In Waples on Homestead and Exemption, p. 299, it is said: "There may be a suspended judgment lien on a homestead; as when the statute allows judgments to be docketed against it but prevents their enforcement during the time the homestead remains exempt, yet allows execution afterwards. Meanwhile, the exemptionist may sell the land on which the benefit rests, subject to the judgment, but also protected for the time being by the suspension of the lien. The purchaser acquires this protection with the land so far as the homestead extends with the land." In support of this the learned author cites Jones v. Britton, supra; Rankin v. Shaw, 94 N.C. 405;Markham v. Hicks, 90 N.C. 204; Wilson v. Patton, 87 N.C. 318, andHinson v. Adrian, 86 N.C. 61.

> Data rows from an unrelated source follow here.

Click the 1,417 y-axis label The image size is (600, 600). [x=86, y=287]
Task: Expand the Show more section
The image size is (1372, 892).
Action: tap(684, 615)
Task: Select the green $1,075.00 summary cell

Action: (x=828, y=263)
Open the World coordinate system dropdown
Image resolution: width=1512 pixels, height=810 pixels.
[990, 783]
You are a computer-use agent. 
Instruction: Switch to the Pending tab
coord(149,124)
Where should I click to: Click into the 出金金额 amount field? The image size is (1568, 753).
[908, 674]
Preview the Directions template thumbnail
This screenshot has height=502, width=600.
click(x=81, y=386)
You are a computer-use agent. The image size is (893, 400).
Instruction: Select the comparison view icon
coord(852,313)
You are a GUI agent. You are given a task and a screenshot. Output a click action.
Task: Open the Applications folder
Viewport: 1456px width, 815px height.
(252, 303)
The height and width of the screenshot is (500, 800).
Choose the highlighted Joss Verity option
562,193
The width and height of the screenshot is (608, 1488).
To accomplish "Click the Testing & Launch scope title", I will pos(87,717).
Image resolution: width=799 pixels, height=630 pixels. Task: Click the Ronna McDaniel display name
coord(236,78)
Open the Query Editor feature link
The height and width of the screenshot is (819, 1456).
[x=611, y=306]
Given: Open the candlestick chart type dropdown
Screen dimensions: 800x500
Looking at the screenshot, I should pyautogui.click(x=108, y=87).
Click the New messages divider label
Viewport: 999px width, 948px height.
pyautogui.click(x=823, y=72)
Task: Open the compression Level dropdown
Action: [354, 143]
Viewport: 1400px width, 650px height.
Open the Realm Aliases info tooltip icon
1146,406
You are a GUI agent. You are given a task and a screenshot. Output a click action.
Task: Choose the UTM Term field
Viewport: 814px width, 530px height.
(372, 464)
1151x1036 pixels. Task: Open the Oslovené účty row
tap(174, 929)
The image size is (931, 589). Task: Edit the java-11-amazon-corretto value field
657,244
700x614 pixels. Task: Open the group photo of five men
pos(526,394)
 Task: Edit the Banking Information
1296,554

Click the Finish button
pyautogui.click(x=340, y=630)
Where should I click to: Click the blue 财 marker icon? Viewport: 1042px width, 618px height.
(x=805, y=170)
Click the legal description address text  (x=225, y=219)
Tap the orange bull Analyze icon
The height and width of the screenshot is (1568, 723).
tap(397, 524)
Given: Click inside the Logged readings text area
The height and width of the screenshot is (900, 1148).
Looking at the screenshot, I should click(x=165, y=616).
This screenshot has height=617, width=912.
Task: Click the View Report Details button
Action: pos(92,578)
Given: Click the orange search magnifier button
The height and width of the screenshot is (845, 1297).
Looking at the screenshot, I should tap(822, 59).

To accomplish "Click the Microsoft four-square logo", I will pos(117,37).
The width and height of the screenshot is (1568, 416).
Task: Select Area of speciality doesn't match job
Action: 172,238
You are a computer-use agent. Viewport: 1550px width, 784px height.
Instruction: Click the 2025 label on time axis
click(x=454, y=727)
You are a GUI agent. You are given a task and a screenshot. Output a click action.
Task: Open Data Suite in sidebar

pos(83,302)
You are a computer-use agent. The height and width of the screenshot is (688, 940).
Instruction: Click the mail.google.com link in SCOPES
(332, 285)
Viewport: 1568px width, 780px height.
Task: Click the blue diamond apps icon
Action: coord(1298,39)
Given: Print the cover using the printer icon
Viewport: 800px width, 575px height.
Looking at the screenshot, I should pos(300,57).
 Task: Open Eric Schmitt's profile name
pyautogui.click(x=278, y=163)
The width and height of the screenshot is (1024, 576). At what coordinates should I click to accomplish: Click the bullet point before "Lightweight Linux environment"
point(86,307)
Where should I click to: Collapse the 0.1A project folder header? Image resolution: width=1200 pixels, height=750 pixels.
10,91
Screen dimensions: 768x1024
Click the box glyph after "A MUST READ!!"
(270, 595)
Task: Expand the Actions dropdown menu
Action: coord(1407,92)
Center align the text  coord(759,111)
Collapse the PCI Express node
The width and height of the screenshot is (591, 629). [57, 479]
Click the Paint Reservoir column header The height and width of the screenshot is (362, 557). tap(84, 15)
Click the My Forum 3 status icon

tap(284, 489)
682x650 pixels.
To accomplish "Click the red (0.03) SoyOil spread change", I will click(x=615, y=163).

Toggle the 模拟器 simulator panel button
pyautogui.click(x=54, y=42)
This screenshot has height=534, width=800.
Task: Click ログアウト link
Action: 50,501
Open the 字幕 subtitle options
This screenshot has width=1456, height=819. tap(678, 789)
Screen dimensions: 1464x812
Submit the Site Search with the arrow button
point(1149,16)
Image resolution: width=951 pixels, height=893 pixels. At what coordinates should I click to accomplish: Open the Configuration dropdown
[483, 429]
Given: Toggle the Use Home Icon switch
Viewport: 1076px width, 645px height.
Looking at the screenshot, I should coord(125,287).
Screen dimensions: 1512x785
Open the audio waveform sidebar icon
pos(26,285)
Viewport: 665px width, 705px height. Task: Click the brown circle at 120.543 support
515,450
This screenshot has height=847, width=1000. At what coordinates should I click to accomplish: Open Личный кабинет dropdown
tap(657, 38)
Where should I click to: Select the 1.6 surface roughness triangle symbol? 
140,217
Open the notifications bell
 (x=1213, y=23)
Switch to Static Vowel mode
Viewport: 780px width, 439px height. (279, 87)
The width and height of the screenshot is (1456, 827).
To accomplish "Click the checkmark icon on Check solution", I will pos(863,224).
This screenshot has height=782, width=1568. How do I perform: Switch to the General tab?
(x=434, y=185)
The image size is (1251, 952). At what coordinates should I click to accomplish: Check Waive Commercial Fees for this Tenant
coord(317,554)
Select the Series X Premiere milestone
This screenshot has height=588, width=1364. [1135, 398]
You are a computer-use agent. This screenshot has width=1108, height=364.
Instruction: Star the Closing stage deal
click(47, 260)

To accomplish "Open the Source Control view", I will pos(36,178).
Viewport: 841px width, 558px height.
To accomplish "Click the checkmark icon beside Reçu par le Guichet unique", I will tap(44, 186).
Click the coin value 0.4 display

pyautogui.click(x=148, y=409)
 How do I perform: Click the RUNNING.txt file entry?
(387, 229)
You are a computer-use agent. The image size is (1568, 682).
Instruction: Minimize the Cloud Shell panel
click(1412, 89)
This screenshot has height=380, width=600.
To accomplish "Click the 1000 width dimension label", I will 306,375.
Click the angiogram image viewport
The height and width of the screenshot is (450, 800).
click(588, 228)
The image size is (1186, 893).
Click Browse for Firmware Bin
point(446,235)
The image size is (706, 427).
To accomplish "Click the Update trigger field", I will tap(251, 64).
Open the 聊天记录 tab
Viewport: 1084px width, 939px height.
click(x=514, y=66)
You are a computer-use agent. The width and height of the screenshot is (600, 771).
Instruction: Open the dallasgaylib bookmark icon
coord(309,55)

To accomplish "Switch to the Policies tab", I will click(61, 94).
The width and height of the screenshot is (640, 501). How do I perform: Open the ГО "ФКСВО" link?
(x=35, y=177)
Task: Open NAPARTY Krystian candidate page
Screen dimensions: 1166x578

It is not our privilege to consider the choice between these two rules (that of Adrian v. Shaw and Jones v. Britton establishing the assignability of the homestead estate or right, or advantage, and the one proposed in Fleming v. Graham denying that assignability) as a new question. If such was the case we might find much perplexity in the consideration of the Constitution, which seems to provide for a sale by the homesteader and his wife of the homestead lands, and the statute law, and the decisions of this Court, which beyond all question make a docketed judgment a lien on the homestead land, a provision (210) that is in force in few of the States except this. It may be said in this connection, however, that it would be difficult for one to see what value or efficacy there would be in a power of sale, if the exercise of the power brought to the purchaser only the poor privilege of witnessing an execution sale of his newly acquired land. And in truth it matters not so much what we call as how we protect and enforce this "right" or "estate." It may be that inadvertent expressions have been used in the effort to adapt the nomenclature of the common law to a matter unknown to that system of jurisprudence. But through all the decisions of this Court down to the case of Fleming v. Graham, *Page 180 supra, will be found, we think, upon careful examination, a clear recognition of the fact that this "advantage," as Chief Justice Merrimon aptly called it, is assignable, and that the purchaser of the land from the homesteader may hold that "advantage." Therefore when we affirm Adrian v.Shaw, Simpson v. Houston, and cases of like import, we are but affirmingJones v. Britton, decided so late as 1889, and, as we think, we go counter to no decision or dictum in the Reports of the decisions of this Court, except what is said in Fleming v. Graham, supra.

If there is to be any present division of this fund between the parties, it must be a matter of arbitration or agreement among themselves, for the courts have no rule by which to determine what exemption rights are worth in cash, their present value, the length of their duration depending on too many contingencies.

Leak v. Gay, 107 N.C. 468, so far as it decides or seems to decide that the lien of a docketed judgment on the debtor's land, whether on an allotted homestead or not, can be displaced by a junior mortgage, is overruled.

(211) The fund arising from a sale of the lot described in the pleadings must be disposed of in accordance with this opinion, unless otherwise agreed by all the parties in interest.

Judgment modified. In plaintiff's appeal there is error. In defendant's appeal there is no error.